Gracias, señor Brooks
Pasé toda la peli mirando de reojo a mi hijo, preocupado por su impresión. Si no le gustaba 'El pequeñito Frankenstein', se abriría una brecha insalvable entre los dos, ya no podríamos comunicarnos nunca más
He esperado ocho años, una pandemia devastadora y un verano tórrido para encontrar el momento perfecto en el que ver con mi hijo una de mis películas favoritas, El jovencito Frankenstein, que vi por primera vez más o menos a su edad.
Pasé toda la peli mirándole de reojo, preocupado por su impresión. Si no le gustaba, se abriría una brecha insalvable entre los dos, ya no podríamos comunicarnos nunca más. Me alivió escuchar sus primeras carcajadas, pero aquello tenía que sostenerse durante casi dos horas. Era una prueba dura incluso para un héroe de la comedia como Mel Brooks.

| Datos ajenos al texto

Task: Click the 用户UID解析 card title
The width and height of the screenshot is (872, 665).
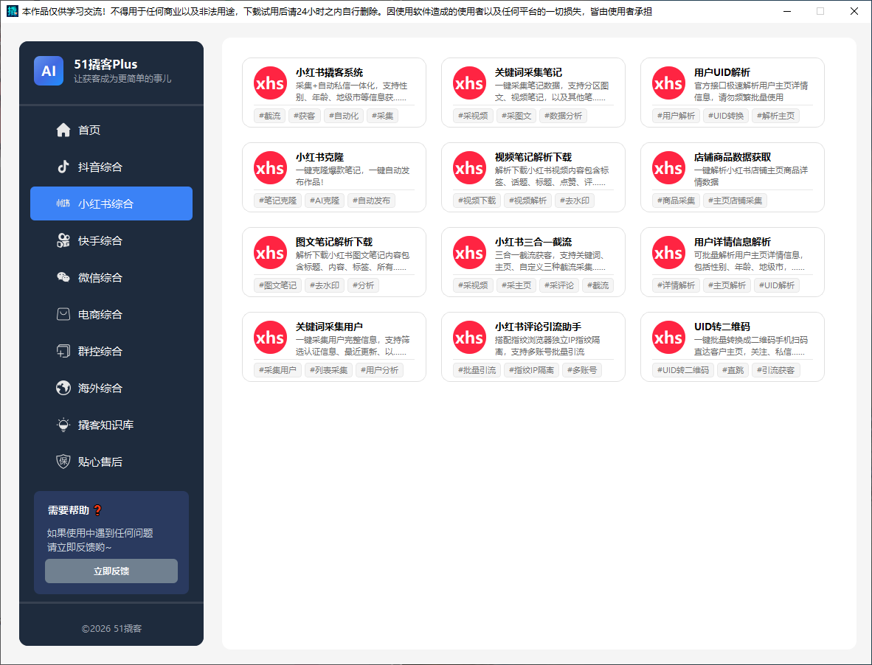Action: (722, 72)
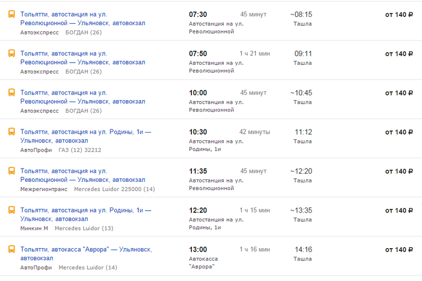Image resolution: width=422 pixels, height=281 pixels.
Task: Open the автокасса "Аврора" route link
Action: pyautogui.click(x=86, y=254)

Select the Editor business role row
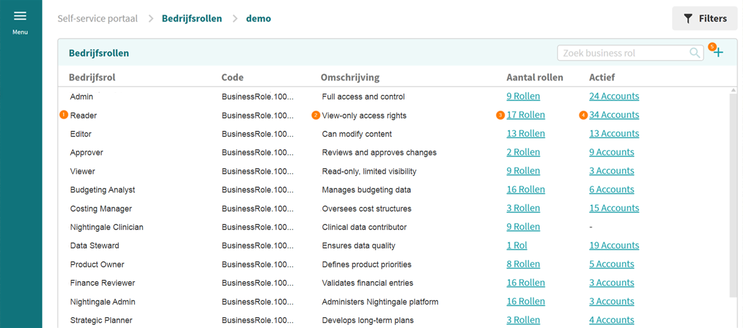81,134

Mis temores estaban más que justificados: para un niño del siglo XXI crecido entre Youtube y la Play Station y resabiado en el humor vertiginoso y absurdo de Bob Esponja, las gamberradas de Mel Brooks son arte y ensayo que requieren traducción y esfuerzo. Cuando se produjo la película, los espectadores entendían su grano grueso y su parodia deliberadamente burda y sainetera de un género cinematográfico en el que se habían educado. En 2020, todo ese contexto cultural es tan pretérito como los faraones de la tercera dinastía.

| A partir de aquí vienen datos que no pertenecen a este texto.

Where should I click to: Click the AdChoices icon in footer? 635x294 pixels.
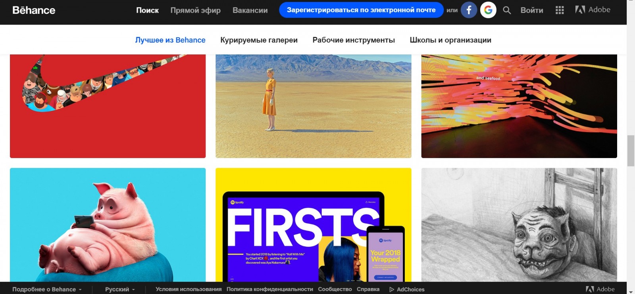392,290
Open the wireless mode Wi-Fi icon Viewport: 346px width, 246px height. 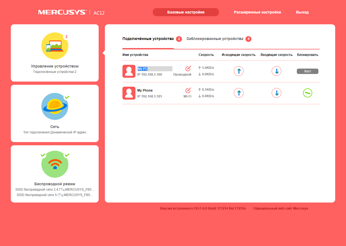point(55,164)
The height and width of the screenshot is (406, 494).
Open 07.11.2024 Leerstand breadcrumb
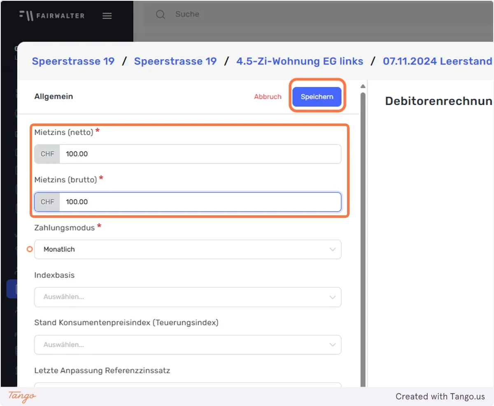point(438,61)
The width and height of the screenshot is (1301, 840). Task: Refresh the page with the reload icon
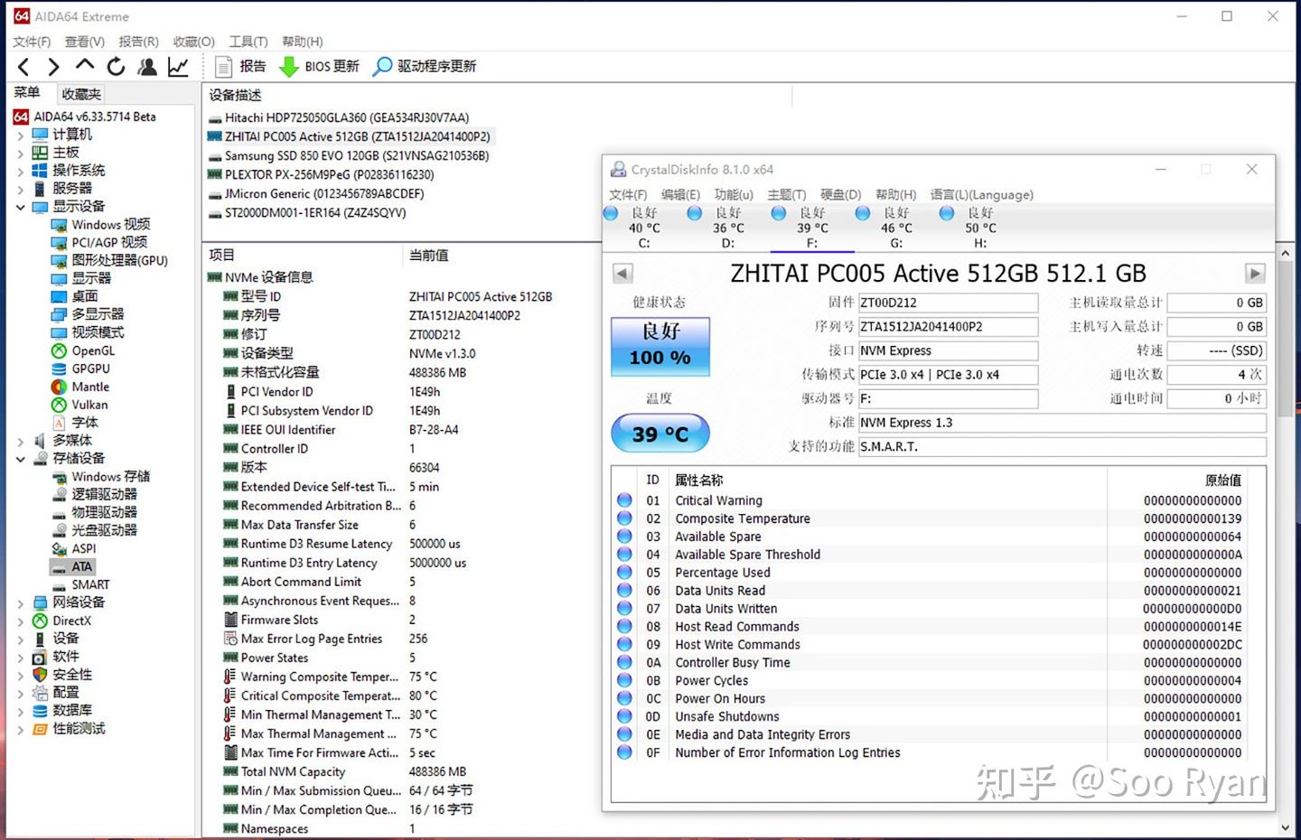(117, 66)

Se quejó de que fuera en blanco y negro y se exasperó con el ritmo. Está acostumbrado a narraciones de planos muy cortos, casi flashes, llenos de acción, sin respiros. La anticipación y el silencio le desesperan, pero la recompensa del golpe de humor se lo hacía olvidar, lo que me anima a transmitir un mensaje de esperanza a los padres cinéfilos: la reeducación es posible e indolora. No hay que empezar por Bergman ni Kurosawa para que algún día lleguen por sí solos a Bergman y Kurosawa. El bueno de Mel Brooks y otros genios cómicos están ahí para enseñarles la virtud de la paciencia y de esa mínima disciplina visual necesaria para gozar del placer.